- **GIVEN RECORDS**:
+---+
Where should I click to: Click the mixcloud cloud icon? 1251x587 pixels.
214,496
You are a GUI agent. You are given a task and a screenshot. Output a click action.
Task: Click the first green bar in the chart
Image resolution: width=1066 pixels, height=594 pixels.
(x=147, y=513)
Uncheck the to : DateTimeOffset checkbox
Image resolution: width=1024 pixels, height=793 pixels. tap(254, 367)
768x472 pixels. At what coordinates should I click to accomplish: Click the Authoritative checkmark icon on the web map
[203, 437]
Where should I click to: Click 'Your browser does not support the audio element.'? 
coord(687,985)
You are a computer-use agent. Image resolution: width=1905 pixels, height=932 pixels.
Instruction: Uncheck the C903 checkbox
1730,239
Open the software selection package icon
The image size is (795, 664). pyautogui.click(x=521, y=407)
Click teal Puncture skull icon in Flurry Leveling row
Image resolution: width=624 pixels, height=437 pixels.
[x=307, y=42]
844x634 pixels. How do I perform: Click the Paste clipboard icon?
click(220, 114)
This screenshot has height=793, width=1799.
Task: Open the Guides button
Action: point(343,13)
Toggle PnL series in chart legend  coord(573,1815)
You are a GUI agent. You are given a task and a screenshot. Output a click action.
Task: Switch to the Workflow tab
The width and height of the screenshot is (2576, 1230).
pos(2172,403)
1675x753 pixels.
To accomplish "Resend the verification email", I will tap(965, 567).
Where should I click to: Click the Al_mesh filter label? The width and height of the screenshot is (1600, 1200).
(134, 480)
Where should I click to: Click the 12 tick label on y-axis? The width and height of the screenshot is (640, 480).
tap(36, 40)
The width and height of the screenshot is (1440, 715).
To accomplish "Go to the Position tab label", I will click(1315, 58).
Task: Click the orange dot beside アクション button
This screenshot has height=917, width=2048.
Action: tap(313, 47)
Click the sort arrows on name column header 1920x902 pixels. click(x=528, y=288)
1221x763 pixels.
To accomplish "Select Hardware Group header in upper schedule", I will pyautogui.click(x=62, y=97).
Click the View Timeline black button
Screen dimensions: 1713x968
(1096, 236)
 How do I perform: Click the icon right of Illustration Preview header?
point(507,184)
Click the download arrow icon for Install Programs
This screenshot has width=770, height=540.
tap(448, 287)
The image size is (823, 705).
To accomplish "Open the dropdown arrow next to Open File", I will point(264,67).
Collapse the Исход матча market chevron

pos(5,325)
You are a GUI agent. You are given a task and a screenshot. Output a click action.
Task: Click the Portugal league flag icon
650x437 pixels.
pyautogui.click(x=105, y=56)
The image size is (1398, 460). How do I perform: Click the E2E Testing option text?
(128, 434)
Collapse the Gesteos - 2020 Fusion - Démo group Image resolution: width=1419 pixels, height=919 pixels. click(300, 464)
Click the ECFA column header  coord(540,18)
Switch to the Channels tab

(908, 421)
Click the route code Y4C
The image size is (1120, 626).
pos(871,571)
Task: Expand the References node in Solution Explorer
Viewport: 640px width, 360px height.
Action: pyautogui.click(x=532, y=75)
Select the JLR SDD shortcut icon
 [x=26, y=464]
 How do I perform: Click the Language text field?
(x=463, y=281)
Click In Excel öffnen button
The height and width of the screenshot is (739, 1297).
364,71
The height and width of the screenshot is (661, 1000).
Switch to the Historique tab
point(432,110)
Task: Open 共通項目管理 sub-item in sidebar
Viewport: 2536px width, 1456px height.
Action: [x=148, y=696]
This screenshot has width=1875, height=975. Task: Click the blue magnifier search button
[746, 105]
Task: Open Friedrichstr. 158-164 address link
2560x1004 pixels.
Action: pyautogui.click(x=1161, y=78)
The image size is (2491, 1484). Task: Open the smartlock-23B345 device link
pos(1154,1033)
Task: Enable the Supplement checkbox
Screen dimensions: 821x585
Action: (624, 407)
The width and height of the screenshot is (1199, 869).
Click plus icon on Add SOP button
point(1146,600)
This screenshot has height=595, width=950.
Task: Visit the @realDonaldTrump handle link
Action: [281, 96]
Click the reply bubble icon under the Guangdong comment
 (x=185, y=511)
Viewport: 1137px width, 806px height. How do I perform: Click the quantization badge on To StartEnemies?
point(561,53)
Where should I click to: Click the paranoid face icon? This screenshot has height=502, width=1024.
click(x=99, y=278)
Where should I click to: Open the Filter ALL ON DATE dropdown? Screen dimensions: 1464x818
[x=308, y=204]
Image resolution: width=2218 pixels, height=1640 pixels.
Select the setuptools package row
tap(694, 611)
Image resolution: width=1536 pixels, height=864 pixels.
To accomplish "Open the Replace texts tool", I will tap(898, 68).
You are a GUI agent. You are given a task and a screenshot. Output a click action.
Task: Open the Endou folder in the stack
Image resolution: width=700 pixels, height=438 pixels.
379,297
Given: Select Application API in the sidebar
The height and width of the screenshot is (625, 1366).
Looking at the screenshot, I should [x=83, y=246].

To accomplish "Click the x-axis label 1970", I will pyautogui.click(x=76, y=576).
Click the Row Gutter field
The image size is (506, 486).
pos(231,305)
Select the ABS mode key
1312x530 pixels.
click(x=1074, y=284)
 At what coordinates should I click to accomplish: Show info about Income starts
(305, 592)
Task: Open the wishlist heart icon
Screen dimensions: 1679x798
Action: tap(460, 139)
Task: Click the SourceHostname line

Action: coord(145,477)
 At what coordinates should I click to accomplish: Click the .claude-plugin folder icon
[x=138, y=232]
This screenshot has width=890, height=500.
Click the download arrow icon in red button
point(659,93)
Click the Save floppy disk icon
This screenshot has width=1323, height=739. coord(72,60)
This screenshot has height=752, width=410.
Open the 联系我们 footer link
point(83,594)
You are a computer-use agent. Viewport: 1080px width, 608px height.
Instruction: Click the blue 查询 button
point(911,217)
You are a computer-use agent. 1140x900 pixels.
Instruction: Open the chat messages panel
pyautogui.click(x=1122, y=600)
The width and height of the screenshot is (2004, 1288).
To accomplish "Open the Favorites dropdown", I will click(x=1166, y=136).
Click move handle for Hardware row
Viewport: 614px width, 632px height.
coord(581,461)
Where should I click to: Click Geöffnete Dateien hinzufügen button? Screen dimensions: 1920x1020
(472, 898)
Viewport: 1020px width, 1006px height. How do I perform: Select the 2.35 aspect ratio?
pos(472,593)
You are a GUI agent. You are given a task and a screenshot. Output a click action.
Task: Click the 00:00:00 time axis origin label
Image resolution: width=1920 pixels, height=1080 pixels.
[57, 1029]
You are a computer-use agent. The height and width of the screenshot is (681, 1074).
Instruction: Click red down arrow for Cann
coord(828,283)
+---+
- **DIRECTIONS**: Rewrite everything in the items above from the line containing "Task: Click the orange" down to the line containing "[x=26, y=464]", both included, as a numbered list with one line per entry. Leave out blank lines.

- **REPLY**:
1. Task: Click the orange dot beside アクション button
2. This screenshot has height=917, width=2048.
3. Action: tap(313, 47)
4. Click the sort arrows on name column header 1920x902 pixels. click(x=528, y=288)
5. 1221x763 pixels.
6. To accomplish "Select Hardware Group header in upper schedule", I will pyautogui.click(x=62, y=97).
7. Click the View Timeline black button
8. Screen dimensions: 1713x968
9. (1096, 236)
10.  How do I perform: Click the icon right of Illustration Preview header?
11. point(507,184)
12. Click the download arrow icon for Install Programs
13. This screenshot has width=770, height=540.
14. tap(448, 287)
15. The image size is (823, 705).
16. To accomplish "Open the dropdown arrow next to Open File", I will point(264,67).
17. Collapse the Исход матча market chevron
18. pos(5,325)
19. You are a GUI agent. You are given a task and a screenshot. Output a click action.
20. Task: Click the Portugal league flag icon
21. 650x437 pixels.
22. pyautogui.click(x=105, y=56)
23. The image size is (1398, 460). How do I perform: Click the E2E Testing option text?
24. (128, 434)
25. Collapse the Gesteos - 2020 Fusion - Démo group Image resolution: width=1419 pixels, height=919 pixels. click(300, 464)
26. Click the ECFA column header  coord(540,18)
27. Switch to the Channels tab
28. (908, 421)
29. Click the route code Y4C
30. The image size is (1120, 626).
31. pos(871,571)
32. Task: Expand the References node in Solution Explorer
33. Viewport: 640px width, 360px height.
34. Action: pyautogui.click(x=532, y=75)
35. Select the JLR SDD shortcut icon
36.  [x=26, y=464]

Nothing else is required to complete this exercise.